With vintage seeing a massive surge in popularity, the things we remember from our childhood are often, these days, thought of as iconic.
As a youngster, trips to my grandparents house in the 1970s, would be a mixture of boredom and fascination.
The boredom came from having such old fashioned things about, forcing me to watch my cartoons on some old black and white set and waiting an inordinate amount of time for my tea, which was prepared on a wood fired stove.
In my own home, our kitchen was resplendent, with its matching avocado green appliances, the height of 1970s chic.
Back at my grandparents, my grandmother refused the offer of a washing machine because no modern machine could get her clothes as clean as her old wringer washer. She and my grandfather did not head willingly into this new modern world. As such, their house was crammed full of stuff that had been used since my mother was a little girl. Nothing there ceased being used unless it was well and truly broken. Even then, my grandfather was a dab hand with the tools in his shed and could fix anything, and so breathed life back into just about anything he attempted to mend.
The fascination, however, would come from the precious items my grandparents treasured and proudly displayed in their little bungalow. Picture frames with photographs that seemed so old fashioned to me, but ultimately, the people staring back at me were the very reason I was even there.
My grandmother's bureau, itself a magnificent piece of furniture, was full of brushes and pots and a beautiful hand mirror, straight out of a fairytale. My cousin and I would climb up into their high bed, with its handmade quilt and itchy blankets, and flip endlessly through the photo albums stored under there.
As much as I would protest those visits, especially in my teenage years when I had much more important stuff going on, once there, I always enjoyed myself and could happily listen to the gossip and banter for hours on end. The endless supply of cherries, strawberries and raspberries from their garden helped sweeten the deal.

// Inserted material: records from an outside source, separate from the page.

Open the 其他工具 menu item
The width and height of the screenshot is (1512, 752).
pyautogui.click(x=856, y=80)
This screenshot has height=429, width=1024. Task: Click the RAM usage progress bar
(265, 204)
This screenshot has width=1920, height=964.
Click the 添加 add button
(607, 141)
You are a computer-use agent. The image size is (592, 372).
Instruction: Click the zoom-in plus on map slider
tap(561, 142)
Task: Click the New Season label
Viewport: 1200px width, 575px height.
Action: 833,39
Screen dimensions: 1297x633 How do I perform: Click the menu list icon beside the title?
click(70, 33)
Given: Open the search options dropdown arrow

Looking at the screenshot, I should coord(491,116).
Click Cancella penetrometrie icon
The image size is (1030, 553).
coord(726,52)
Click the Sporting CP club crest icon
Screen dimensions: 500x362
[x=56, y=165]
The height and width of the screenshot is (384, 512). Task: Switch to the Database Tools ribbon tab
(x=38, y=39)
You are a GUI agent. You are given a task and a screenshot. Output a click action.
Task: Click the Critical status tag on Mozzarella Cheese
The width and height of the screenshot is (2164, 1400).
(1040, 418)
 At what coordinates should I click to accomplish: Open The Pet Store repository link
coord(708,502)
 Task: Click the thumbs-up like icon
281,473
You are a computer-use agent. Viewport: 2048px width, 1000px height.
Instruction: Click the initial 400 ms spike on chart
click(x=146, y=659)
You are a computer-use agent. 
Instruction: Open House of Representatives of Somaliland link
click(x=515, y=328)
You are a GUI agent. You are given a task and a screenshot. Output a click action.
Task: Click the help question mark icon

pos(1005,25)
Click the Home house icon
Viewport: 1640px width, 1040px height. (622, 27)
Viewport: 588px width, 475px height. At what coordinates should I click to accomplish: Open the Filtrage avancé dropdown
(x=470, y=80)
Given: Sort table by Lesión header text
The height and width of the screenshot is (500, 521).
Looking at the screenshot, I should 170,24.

Now that I am a grandparent myself, I took a little glance around my surroundings and began to wonder what our twin boy grandchildren will look upon as though they were from another mellennia. In some cases, they’d be right.
Well, let’s start with my landline telephone. I bought my stunning purple number from a carboot sale because it made me feel nostalgic. It never rings and I’m sure the boys would be mystified if it did. A phone where you have to remain stationary to have a conversation. Primitive.
What about my analog alarm clock. Here, I take a leaf out of my grandmother’s book, and I believe that older is better, and I simply trust an old fashioned alarm clock more than my phone. I sleep better knowing my trusty bell alarm will awaken me.
My Brown Betty teapot. I don’t know many people who still use a teapot and I must say for that for the most part I just put the bag into the cup, but when making more than two cups of tea the pot still comes out, but I can’t imagine the boys will see a pot coming out on too many occasions.
Our CD/DVD players and all the dust collecting CD’s to go with it. We often talk of downloading everything and ridding ourselves of all that unnecessary clutter but I just can’t do it. I’m still clinging onto some of my old vinyl, for Pete's sake.
My tin full of buttons,thread and needles. Now, I have to say this very rarely sees the light of day and there is a good chance my grandchildren might never see Granny actually sewing something. This skill is one that I only possess because I hold a sewing badge from the Brownies. I did go on to sew in Home Economics but it took me a year to make an apron. I moved onto pottery the following year. However, I can still sew on a button and I’m not certain I passed this skill onto any of our kids, so the boys are unlikely to realise you can make do and mend.
When I look around, who knows what will be the next thing in my environment to become obsolete. And, I have a feeling when the boys spy something that seems ridiculously archaic to them, I will have to explain how old is best. It just is.